Dataset items
------
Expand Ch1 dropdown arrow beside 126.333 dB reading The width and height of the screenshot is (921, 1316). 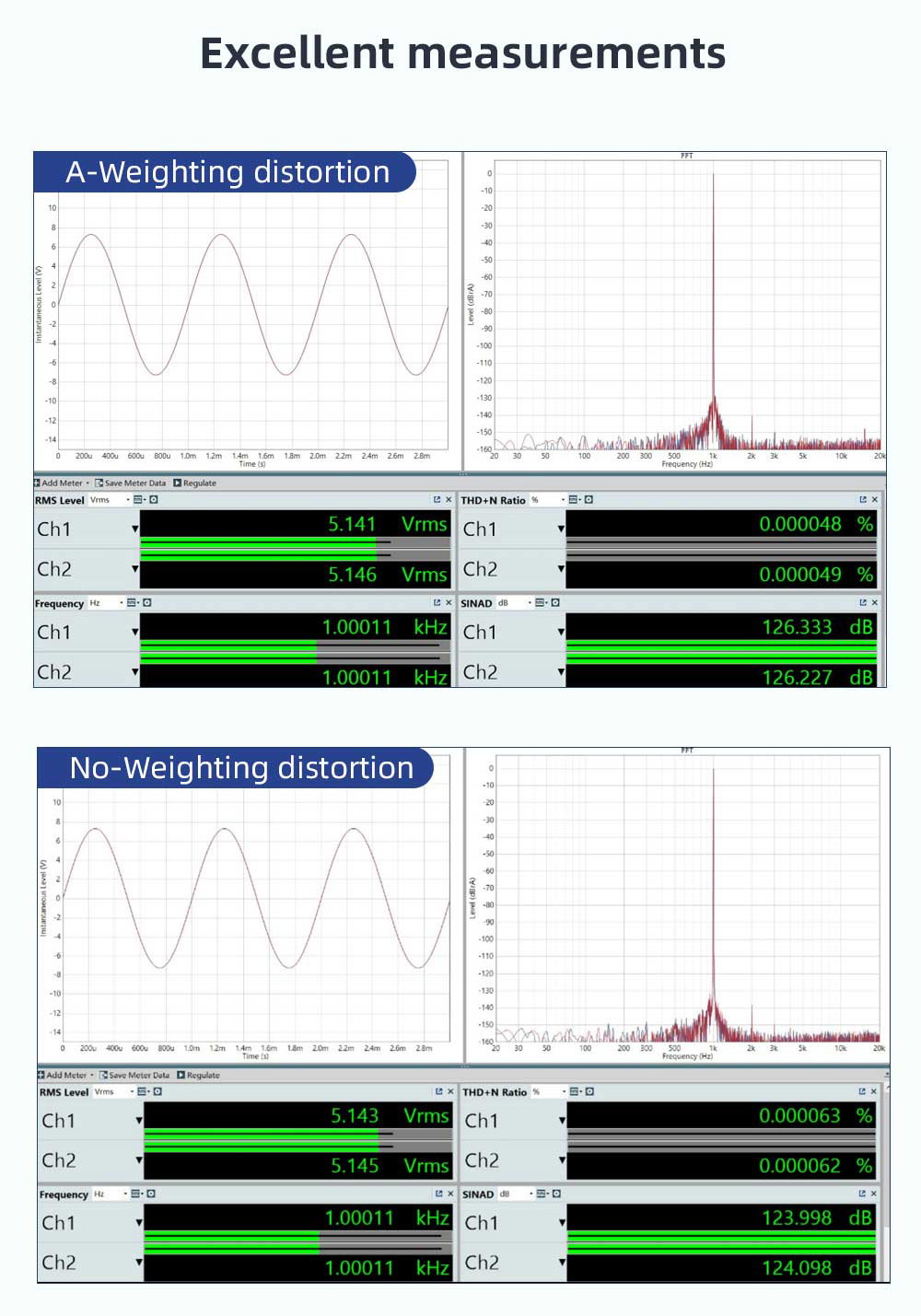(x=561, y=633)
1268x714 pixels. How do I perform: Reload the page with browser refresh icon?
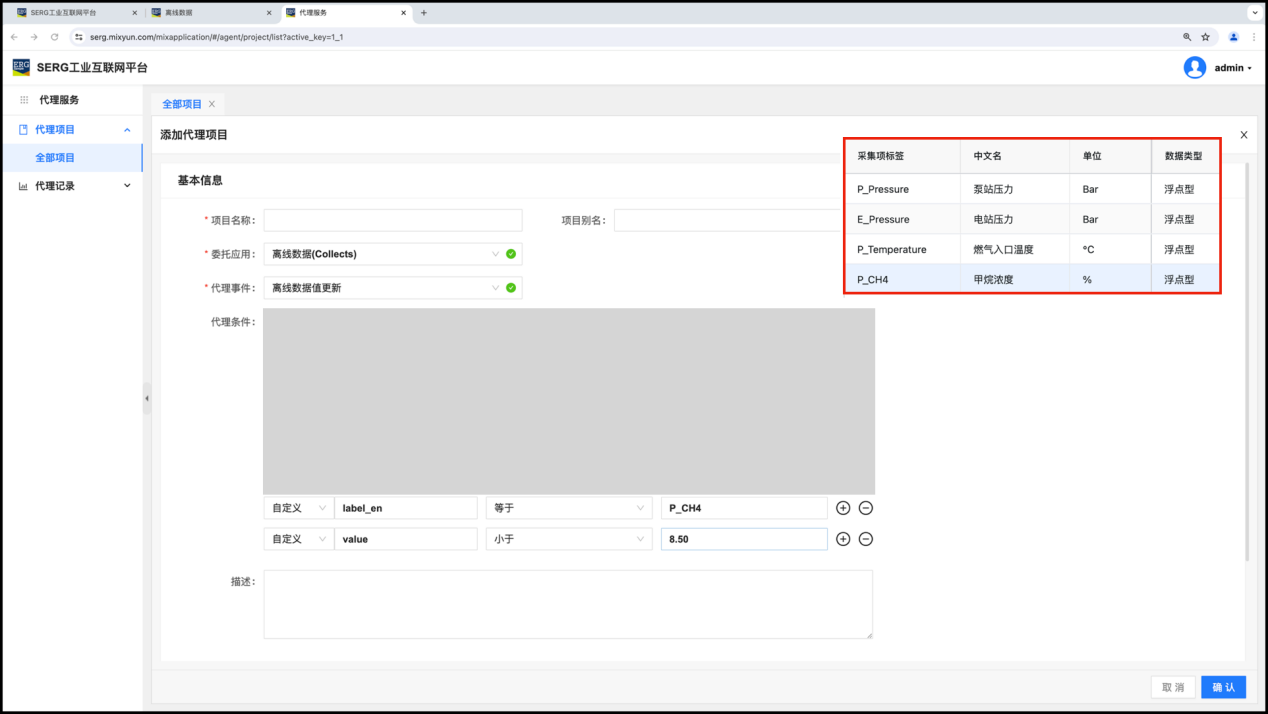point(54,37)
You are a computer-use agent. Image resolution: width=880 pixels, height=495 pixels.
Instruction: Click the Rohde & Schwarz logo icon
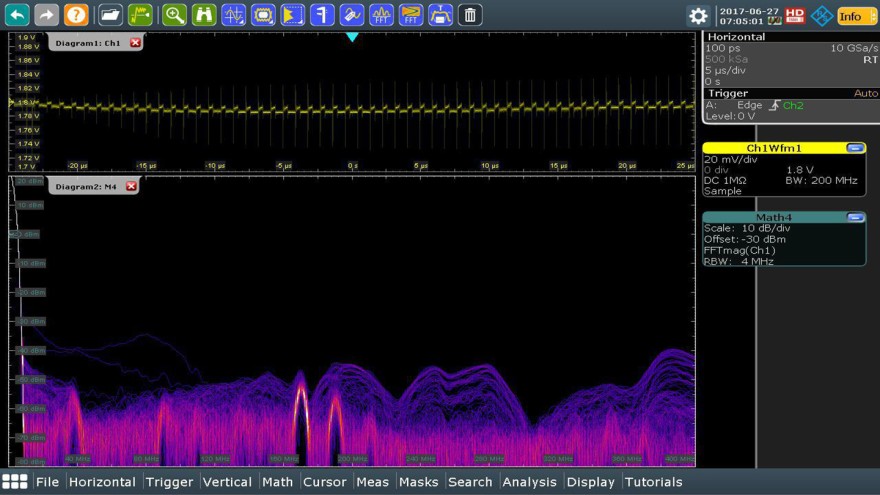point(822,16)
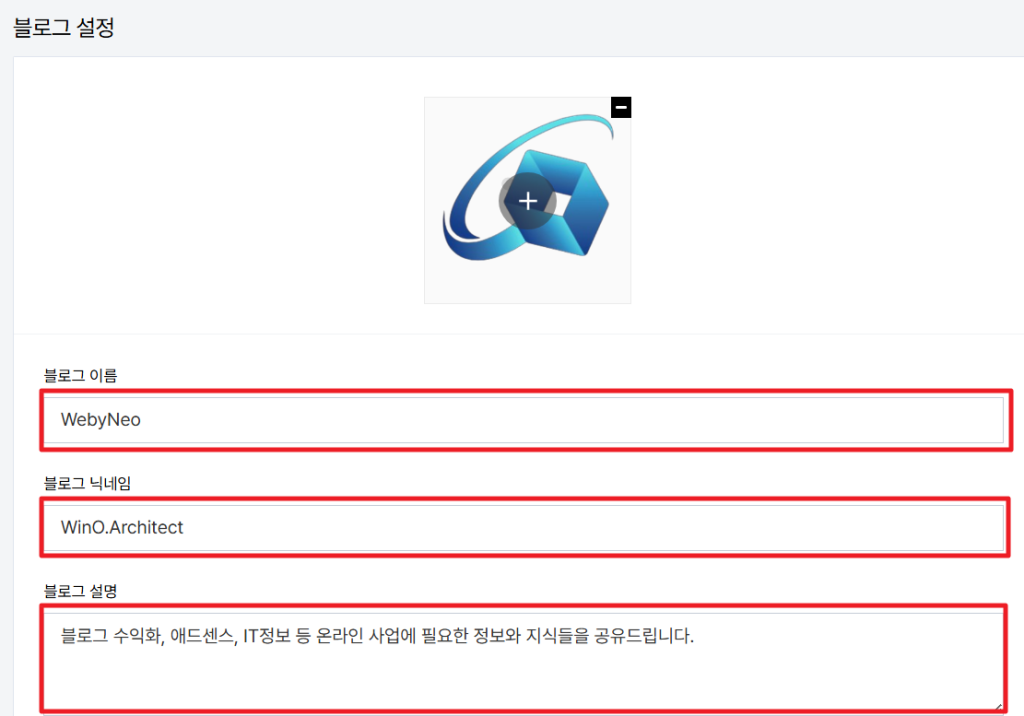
------
## What the task asks
With the pictures left out, transcribe exactly the lines from the line holding "1268x714 pixels. How" through the closing line of the entries.

## Solution to this problem
1268x714 pixels. How do I perform: Reload the page with browser refresh icon?
point(54,37)
You are a computer-use agent. Image resolution: width=880 pixels, height=495 pixels.
Instruction: Click the Rohde & Schwarz logo icon
point(822,16)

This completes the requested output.